Instructions to follow
Extract the lines beginning at the one that holds "Where should I" and ending at the final line of the material below, keeping them exact and leaving out all pictures.

Supplied material
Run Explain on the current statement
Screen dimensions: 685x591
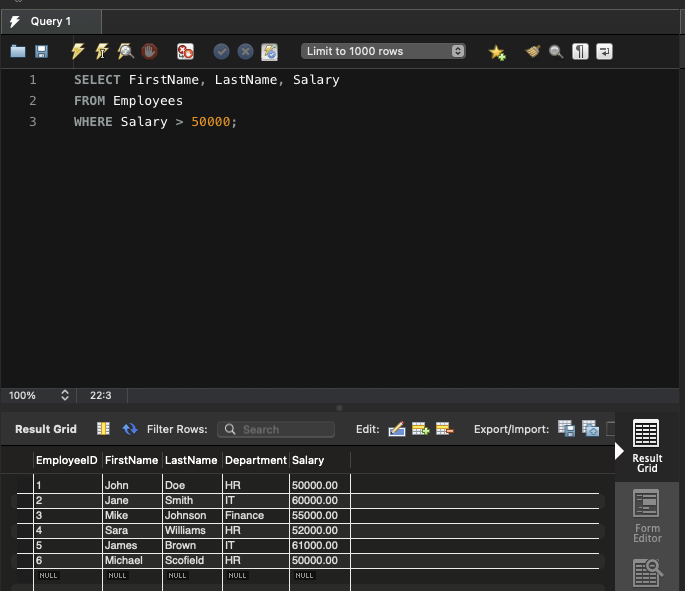coord(126,52)
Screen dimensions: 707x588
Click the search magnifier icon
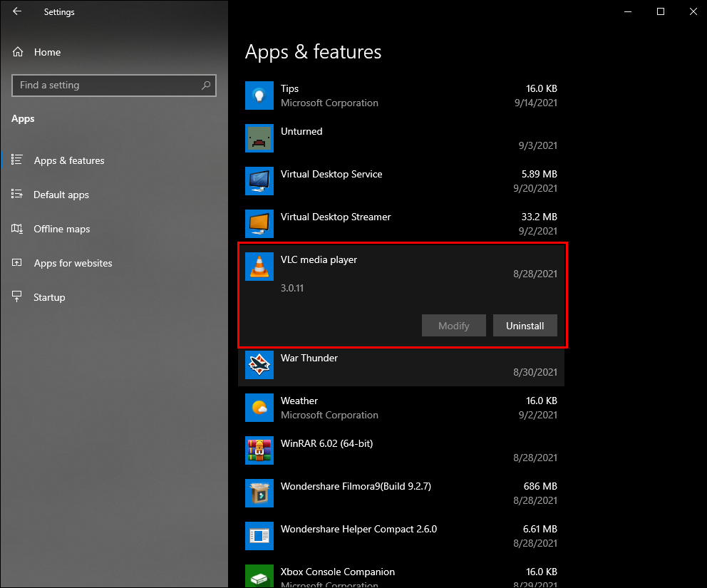[x=206, y=86]
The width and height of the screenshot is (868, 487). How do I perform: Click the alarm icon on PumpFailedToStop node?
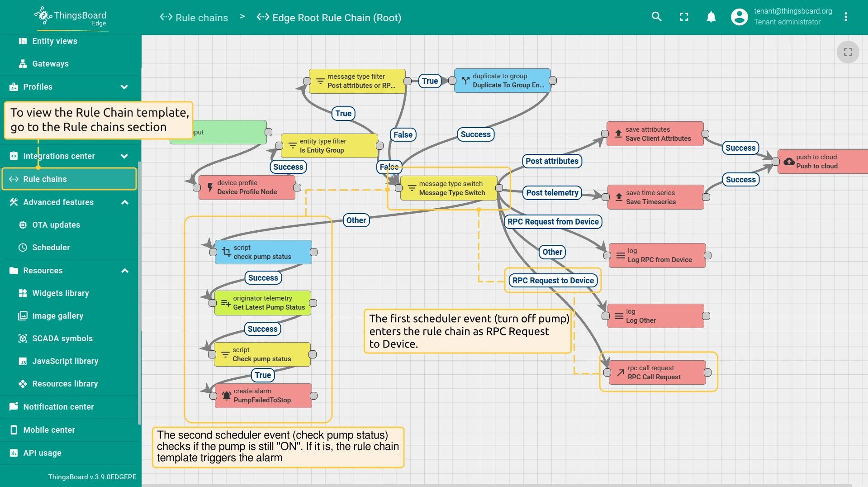(x=227, y=396)
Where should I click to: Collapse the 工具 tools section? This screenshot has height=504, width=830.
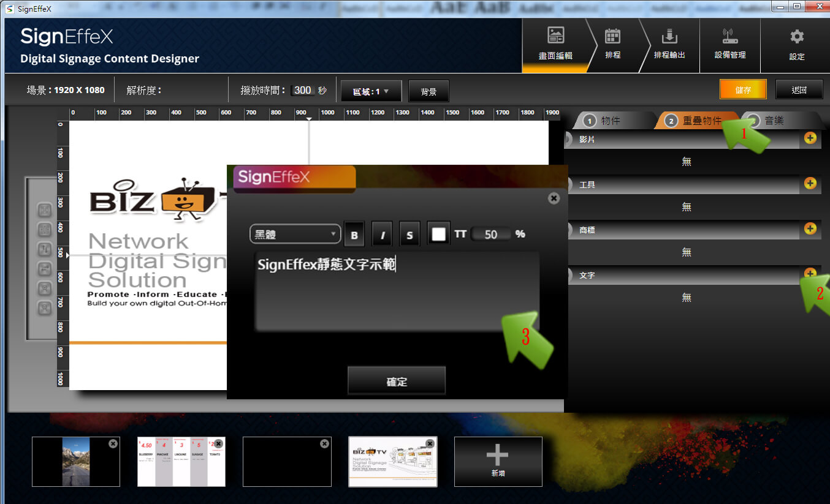tap(569, 184)
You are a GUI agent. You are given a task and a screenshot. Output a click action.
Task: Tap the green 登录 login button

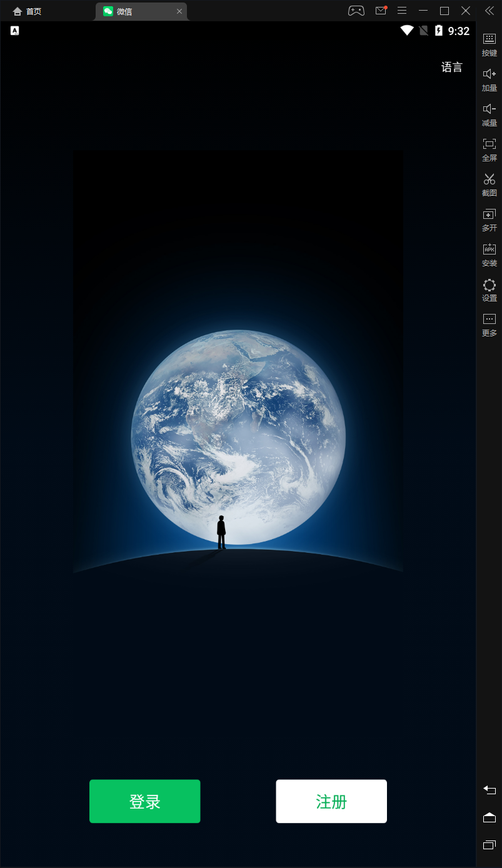coord(144,801)
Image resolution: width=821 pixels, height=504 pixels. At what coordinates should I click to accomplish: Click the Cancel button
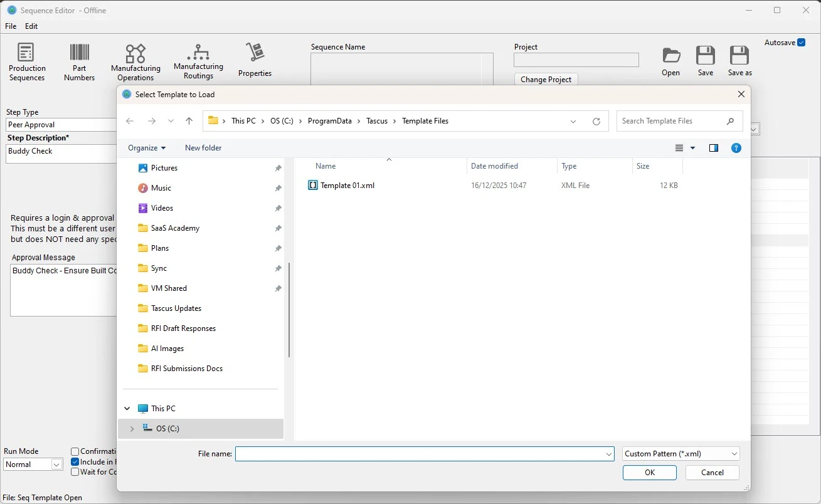[x=712, y=473]
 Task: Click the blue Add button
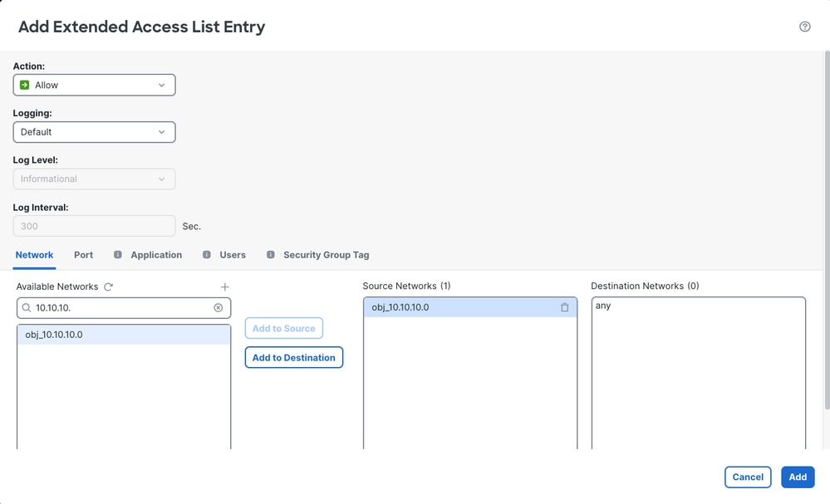[x=798, y=477]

Reply to the exercise
Where should I click to: Collapse the 工具 tools section? This screenshot has height=504, width=830.
tap(569, 184)
You are a GUI agent. You are given a task and a screenshot. Output a click action.
Task: Tap the green 登录 login button

coord(144,801)
Image resolution: width=821 pixels, height=504 pixels. At what coordinates should I click to accomplish: Click the Cancel button
[x=712, y=473]
 Task: Click the blue Add button
[x=798, y=477]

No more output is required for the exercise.